The following year in 1988, a bipartisan group of Senators led by Democrat Tim Wirth and Republican Tom Heinz, championed emissions trading as a solution to cleaning up power plants and the resulting acid rain. Their bipartisan plan culminated in the Clean Air Act Amendments of 1990. The Competitive Enterprise Institute lambasted the policy as the “most expensive environmental law ever.”But, in the end, the program was wildly cheaper and vastly more effective than anyone had hoped. In one study, the EPA found that the benefit to cost ratio was roughly 30-to-1 and that the Clean Air Act Amendments saved 160,000 lives annually by 2010.

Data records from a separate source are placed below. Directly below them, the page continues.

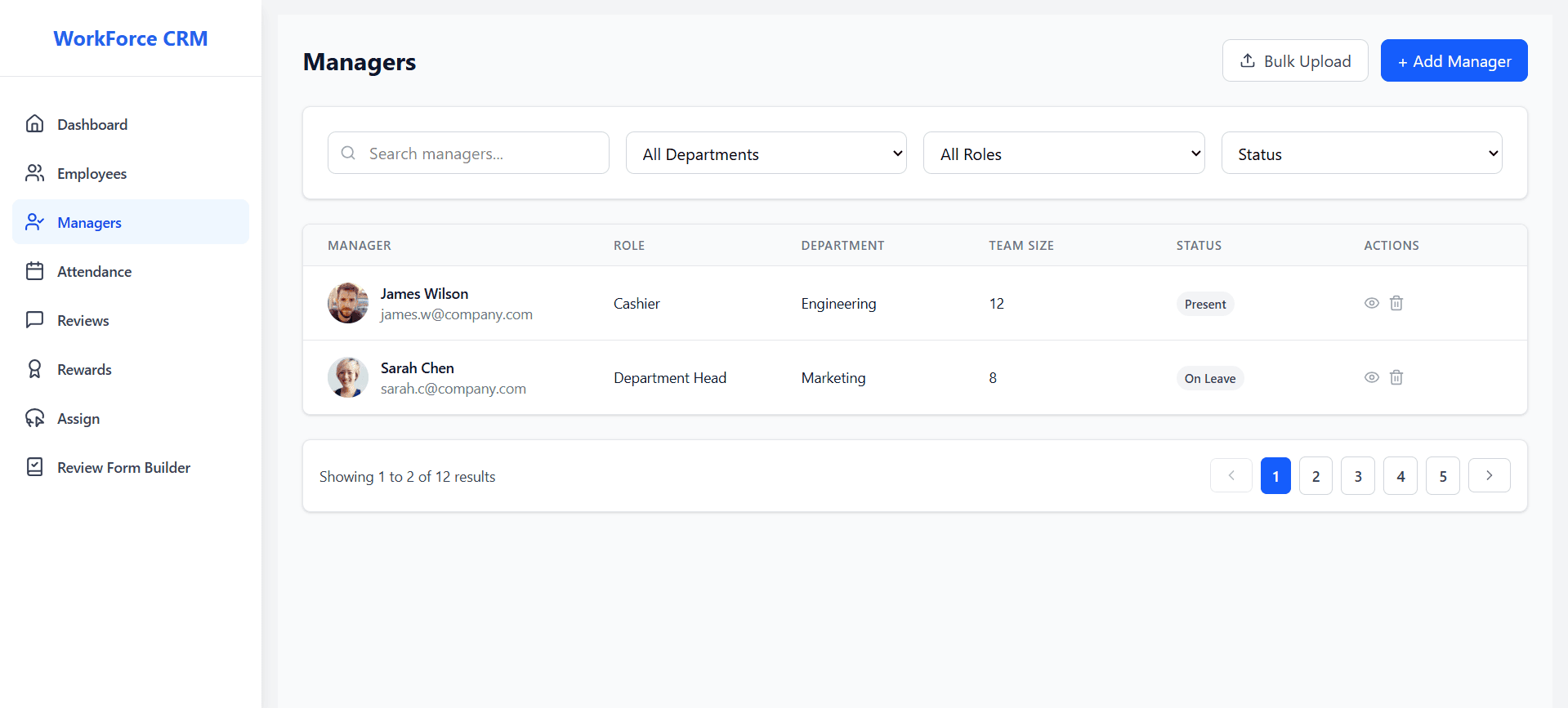The height and width of the screenshot is (708, 1568).
Task: Go to page 3 of results
Action: coord(1358,476)
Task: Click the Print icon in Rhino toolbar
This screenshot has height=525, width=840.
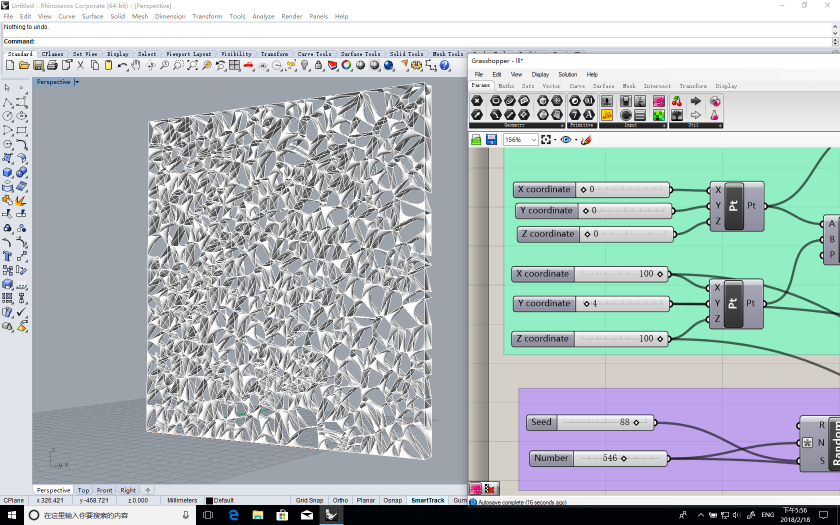Action: click(52, 65)
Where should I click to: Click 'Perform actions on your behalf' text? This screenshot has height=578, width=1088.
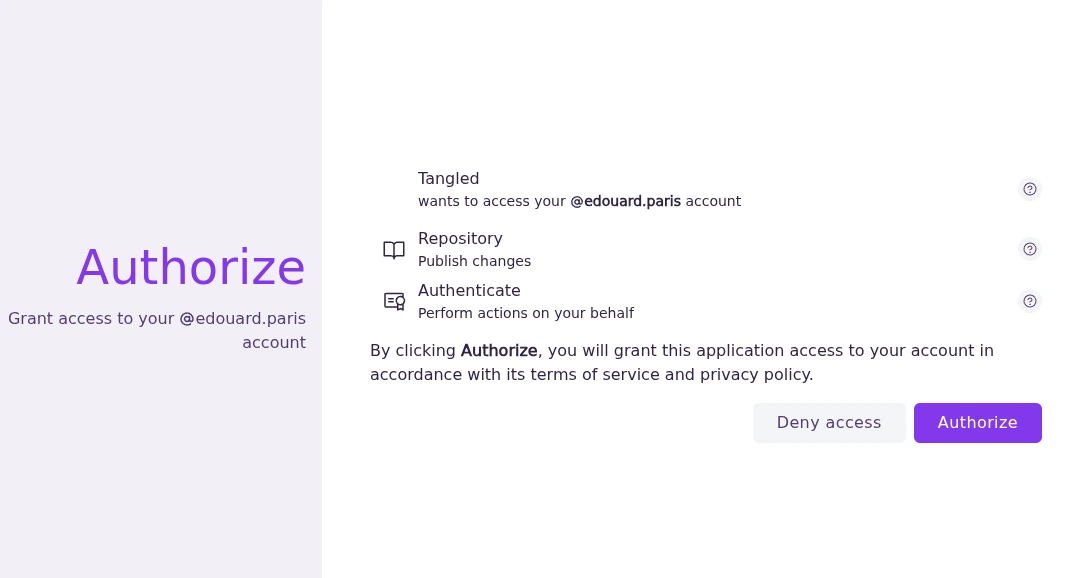pyautogui.click(x=525, y=314)
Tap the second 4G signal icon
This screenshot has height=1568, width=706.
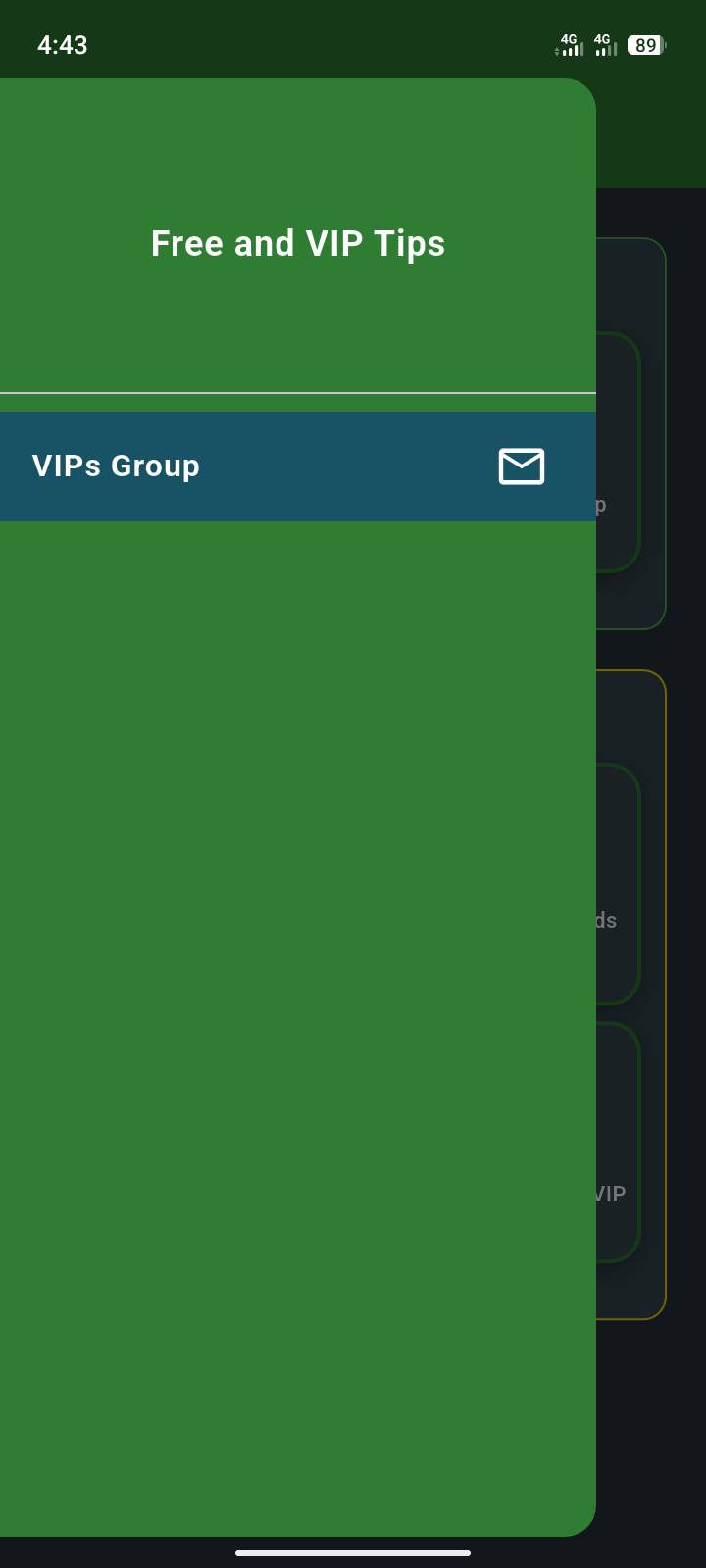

In California, the Air Resources Board used Coasian economics to kickstart the global electric vehicle (EV) market. Starting in the 1990s, the state forced automakers to build and sell clean EVs if they wanted to also sell combustion engine vehicles in the state. If automakers didn’t want to build electric cars, they could also buy credits from companies that did. These clean vehicle credit markets were a lifeline to early EV innovators like Tesla — which has used them to fortify the sometimes-shaky economics of building EVs. (Last year, Tesla made $1.8 billion selling regulatory credits to other manufacturers.)

The EPA’s new proposed rule is Coasian through and through. The rule says very little about what kinds of cars automakers have to sell. But it does require them, through some combination of innovation and buying and selling credits, to achieve lower emissions levels. 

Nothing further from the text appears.